**Page:**

####

Joan became blind in one eye as the result of an accident about fifteen
years ago, then lost the sight in the other recently. Now completely
blind, Joan inhabited an unfamiliar new landscape, a harsh one,
fearful, perhaps, as Gloucester, unsettled as King Lear, both of
whom she might have played to perfection in her extraordinary
career. I seem to recall there is a Lear on her CV.
At the awards ceremony, the spotlight fell upon her. Her blind
eyes drifted through the uneasy audience she had once transfixed,
unaware all eyes were fixed upon hers. As the kind words of the
citation unrolled, Joan — now in her early eighties —
began, with the graceful hand movements of a temple dancer, to
interpret what she heard. It was discomfiting at first. But
she soon charmed us with the gestured telling of her own tale.
When the microphone was put in her hand by her artistic director
son-in-law, who had given the elegant tribute, she spoke the
secret of her success. “A theatre artist,” Joan told us,
her gaze searching the far distance above and beyond our vision, “ . .
. must love her audience.”
We must love our audience. Our love must be tough and complex,
not cloying or patronizing. Not self aggrandizing, but at once
potent and humble. “An artist . . . ” in the words of
Canadian Norman Bethune,
“. .
. must let himself go. He enters
eagerly into the life of men. He becomes all men in himself. The
function of the artist is to disturb. His duty is to rouse the
sleepers, to shake the complacent pillars of the world. He reminds the
world of its dark ancestry, shows the world its present and points the
way to its new birth. He is at once the product and the preceptor of
his time. After his passage we are troubled and made unsure of our
too-easily-accepted realities. He makes uneasy the static, the set and
the still. In a world terrified of change, he preaches revolution
— the principal of life. He is an agitator, a disturber of the
peace — quick, impatient, positive, restless and disquieting. He
is the creative spirit working in the soul of man.”

####

**Data listing:**
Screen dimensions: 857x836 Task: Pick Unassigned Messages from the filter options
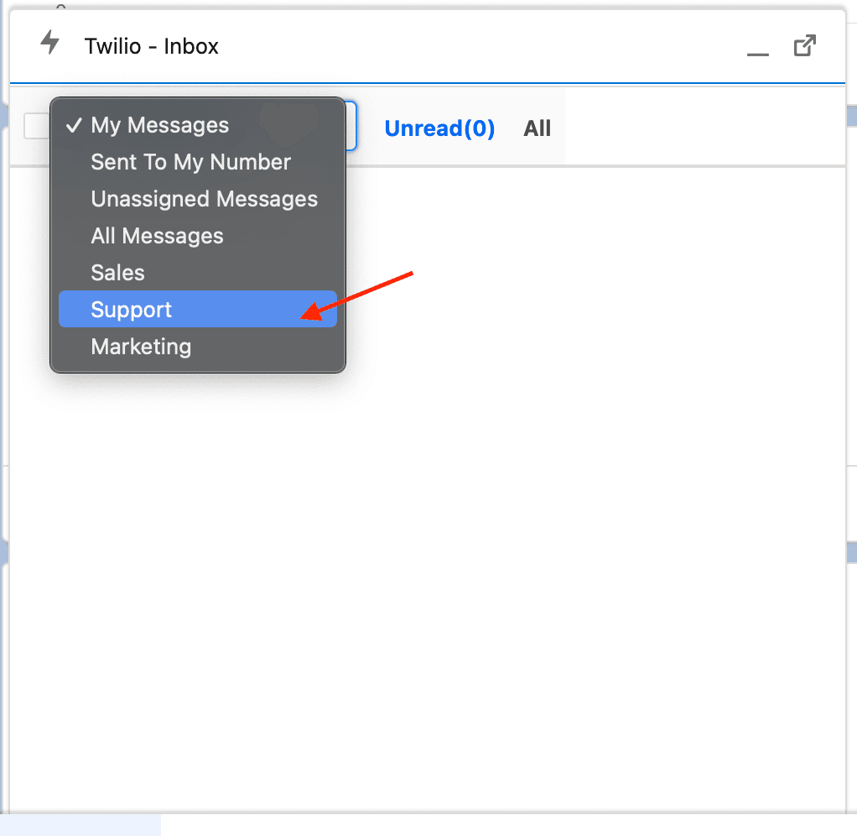pyautogui.click(x=204, y=199)
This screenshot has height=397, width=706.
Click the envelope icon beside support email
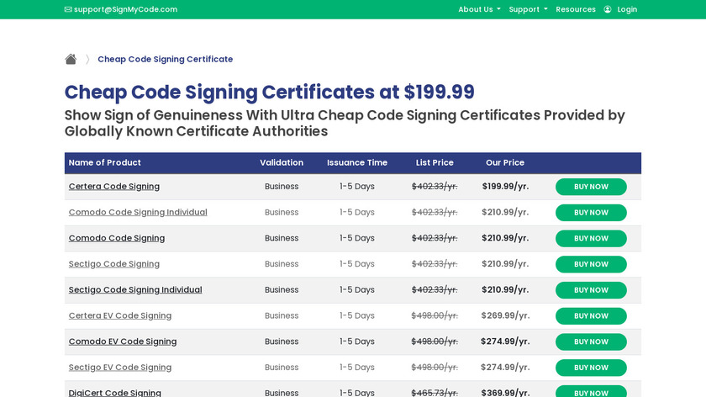[68, 9]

####

**Task description:**
Retype, word for word, the part of the passage about Joan that opens with the words containing "Joan became blind" and closes with "her own tale.". The lines after the passage about Joan are separate material and have nothing to do with it.

**Reply to the task:**
Joan became blind in one eye as the result of an accident about fifteen
years ago, then lost the sight in the other recently. Now completely
blind, Joan inhabited an unfamiliar new landscape, a harsh one,
fearful, perhaps, as Gloucester, unsettled as King Lear, both of
whom she might have played to perfection in her extraordinary
career. I seem to recall there is a Lear on her CV.
At the awards ceremony, the spotlight fell upon her. Her blind
eyes drifted through the uneasy audience she had once transfixed,
unaware all eyes were fixed upon hers. As the kind words of the
citation unrolled, Joan — now in her early eighties —
began, with the graceful hand movements of a temple dancer, to
interpret what she heard. It was discomfiting at first. But
she soon charmed us with the gestured telling of her own tale.